Cuchillo sin filo

Francisco Correal

Doble nostalgia de una madre

LA vida está llena de casualidades. Entre que la película era malísima, "tiene que ser española", decía mi compañera de asiento antes de que apareciera Álex de la Iglesia como figurante, y que faltaba poco tiempo para ir a tomar una cerveza, dejamos nuestras respectivas lecturas y nos pusimos a hablar en el tramo final del AVE. Como los autores de los libros que leíamos forman parte del sector más joven de la Academia de la Lengua, más de una vez habrán compartido charla, incluso mantel o pasaje de avión Arturo Pérez-Reverte y Antonio Muñoz Molina.
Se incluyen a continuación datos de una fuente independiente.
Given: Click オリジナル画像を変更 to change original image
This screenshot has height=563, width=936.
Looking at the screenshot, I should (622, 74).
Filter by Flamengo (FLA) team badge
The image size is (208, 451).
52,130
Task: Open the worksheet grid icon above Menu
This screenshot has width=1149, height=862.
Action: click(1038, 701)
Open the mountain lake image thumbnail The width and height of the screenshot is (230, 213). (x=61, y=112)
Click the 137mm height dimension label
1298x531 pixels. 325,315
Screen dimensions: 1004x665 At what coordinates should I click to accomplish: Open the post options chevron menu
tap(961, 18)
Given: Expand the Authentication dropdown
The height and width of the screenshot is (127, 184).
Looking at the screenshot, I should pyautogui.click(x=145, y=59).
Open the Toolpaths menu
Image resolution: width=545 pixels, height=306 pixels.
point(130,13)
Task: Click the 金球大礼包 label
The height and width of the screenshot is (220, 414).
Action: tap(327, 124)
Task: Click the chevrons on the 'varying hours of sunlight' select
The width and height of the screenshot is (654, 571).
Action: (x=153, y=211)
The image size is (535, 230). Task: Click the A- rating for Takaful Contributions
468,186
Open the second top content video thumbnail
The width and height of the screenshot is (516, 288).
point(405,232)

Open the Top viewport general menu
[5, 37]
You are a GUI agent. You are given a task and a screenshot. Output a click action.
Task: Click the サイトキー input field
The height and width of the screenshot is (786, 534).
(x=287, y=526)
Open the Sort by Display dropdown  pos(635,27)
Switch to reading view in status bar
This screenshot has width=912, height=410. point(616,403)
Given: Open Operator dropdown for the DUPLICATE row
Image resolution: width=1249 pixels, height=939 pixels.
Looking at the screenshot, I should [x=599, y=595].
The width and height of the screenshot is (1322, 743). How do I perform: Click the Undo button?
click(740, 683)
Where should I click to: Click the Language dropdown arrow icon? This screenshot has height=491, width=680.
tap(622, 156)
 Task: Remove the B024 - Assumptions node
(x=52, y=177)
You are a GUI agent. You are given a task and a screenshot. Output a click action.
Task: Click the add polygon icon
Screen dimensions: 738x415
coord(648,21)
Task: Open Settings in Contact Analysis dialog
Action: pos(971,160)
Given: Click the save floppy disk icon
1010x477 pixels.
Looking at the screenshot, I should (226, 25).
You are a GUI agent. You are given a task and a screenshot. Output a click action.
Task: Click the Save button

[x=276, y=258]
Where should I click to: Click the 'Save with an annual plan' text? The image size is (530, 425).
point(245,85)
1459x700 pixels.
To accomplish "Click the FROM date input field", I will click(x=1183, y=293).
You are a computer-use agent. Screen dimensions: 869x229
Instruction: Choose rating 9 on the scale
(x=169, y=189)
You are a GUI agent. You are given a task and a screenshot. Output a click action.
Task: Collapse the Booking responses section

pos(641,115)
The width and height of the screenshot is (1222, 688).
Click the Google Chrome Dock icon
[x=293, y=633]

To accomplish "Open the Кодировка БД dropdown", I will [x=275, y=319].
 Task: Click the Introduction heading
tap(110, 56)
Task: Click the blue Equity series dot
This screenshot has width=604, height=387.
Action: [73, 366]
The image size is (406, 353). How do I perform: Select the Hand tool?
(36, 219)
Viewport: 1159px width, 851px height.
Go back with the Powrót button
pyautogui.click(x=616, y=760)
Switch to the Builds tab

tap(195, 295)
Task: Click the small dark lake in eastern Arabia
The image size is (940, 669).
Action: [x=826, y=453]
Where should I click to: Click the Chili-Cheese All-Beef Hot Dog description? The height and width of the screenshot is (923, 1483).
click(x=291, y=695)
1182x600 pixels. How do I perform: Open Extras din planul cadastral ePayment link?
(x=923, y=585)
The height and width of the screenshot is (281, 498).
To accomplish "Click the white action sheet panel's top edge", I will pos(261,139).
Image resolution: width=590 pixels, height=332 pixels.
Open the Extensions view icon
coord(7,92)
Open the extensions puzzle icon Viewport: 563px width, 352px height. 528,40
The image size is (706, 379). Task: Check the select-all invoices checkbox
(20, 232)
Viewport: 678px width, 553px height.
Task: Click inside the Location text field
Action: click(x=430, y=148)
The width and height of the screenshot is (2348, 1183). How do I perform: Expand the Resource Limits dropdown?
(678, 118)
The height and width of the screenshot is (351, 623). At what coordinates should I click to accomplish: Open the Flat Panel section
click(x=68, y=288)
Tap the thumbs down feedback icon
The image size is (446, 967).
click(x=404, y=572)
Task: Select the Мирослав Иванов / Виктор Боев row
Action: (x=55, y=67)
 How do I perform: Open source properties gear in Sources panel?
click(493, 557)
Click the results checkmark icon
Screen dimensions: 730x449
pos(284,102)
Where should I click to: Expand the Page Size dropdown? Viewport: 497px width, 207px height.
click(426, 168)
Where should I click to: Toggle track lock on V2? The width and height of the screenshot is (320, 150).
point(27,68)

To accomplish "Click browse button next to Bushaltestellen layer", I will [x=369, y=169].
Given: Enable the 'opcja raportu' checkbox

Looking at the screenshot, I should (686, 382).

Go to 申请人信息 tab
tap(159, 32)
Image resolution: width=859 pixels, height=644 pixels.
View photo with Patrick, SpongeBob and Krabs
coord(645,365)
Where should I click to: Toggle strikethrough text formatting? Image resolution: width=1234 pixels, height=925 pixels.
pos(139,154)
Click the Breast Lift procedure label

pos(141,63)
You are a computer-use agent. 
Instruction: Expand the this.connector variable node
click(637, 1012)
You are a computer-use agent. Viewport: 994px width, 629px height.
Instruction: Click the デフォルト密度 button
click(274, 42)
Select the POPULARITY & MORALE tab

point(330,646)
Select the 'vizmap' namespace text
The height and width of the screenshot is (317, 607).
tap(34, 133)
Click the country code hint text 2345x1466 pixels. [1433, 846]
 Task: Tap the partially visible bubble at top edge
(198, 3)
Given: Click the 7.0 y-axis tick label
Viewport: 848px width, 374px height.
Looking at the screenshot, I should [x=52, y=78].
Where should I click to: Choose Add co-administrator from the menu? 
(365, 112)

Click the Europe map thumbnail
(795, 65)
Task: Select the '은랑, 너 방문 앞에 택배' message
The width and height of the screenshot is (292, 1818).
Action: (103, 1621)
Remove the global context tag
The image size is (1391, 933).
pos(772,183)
Ella se llama Carolina y con la lectura de La piel del tambor saldaba dos cuentas de su nostalgia: la acción la trasladaba a la ciudad en la que nació y abandonó hace 31 años para irse a Madrid cuando se casó; y la cuna del propio escritor, Cartagena, la mantiene en contacto con el destino laboral de uno de sus tres hijos. Otro tiene previsto hacer un curso de perfeccionamiento de ingeniería informática en Estados Unidos y otro pretende terminar los estudios de Arquitectura Técnica antes de que lo coja el Plan Bolonia. Carolina no ha perdido el acento del sur, quizá por mantener una tradición familiar: su madre iba de Huelva a Sevilla para dar a luz. Ella viajó embarazada de sus tres hijos de Madrid a Huelva para que tuvieran ese rango de choqueros. Yo cerré La noche de los tiempos con Madrid soliviantado por la guerra y escribo estas líneas en la Ciudad Universitaria, escenario del proyecto profesional en el que trabajaba Ignacio Abel, el arquitecto protagonista antes de emprender el viaje del exilio.

Me despedí de Carolina en el andén y en la estación de Atocha conocí a otra Carolina venezolana que trabaja que Barcelona en proyectos audiovisuales. Venía con una compañera italiana de Livorno, cerca de Pisa, para grabar las jornadas de un Foro sobre Sociedad y Deporte al que acudí como ponente. Los dos cerramos a la vez la llave de nuestras habitaciones en el hotel Príncipe Pío. Bajamos juntos en el ascensor. Desayunamos en mesas adyacentes y nos turnamos en la lectura de los periódicos. Una hora después descubrí que era quien me precedía como ponente en dicho Foro. Juan Villoro es un tipo brillantísimo. Hablar después de él, dije al auditorio, era como ver después de la final del Mundial el Nueva Zelanda-Eslovaquia. Menos mal que mi autoestima se vio confortada cuando mi presentador me confundió con Rafael Gordillo. Villoro es mexicano, hijo de exiliados. Participó en el taller de cuentos de Augusto Monterroso y con veintipocos años fue agregado cultural en la Embajada de México en el antiguo Berlín Oriental. Mi compañero de pasillo y ascensor.

Lo que dio de sí un viaje entre Carolina del norte (de Venezuela) y Carolina del Sur (andaluza en Madrid).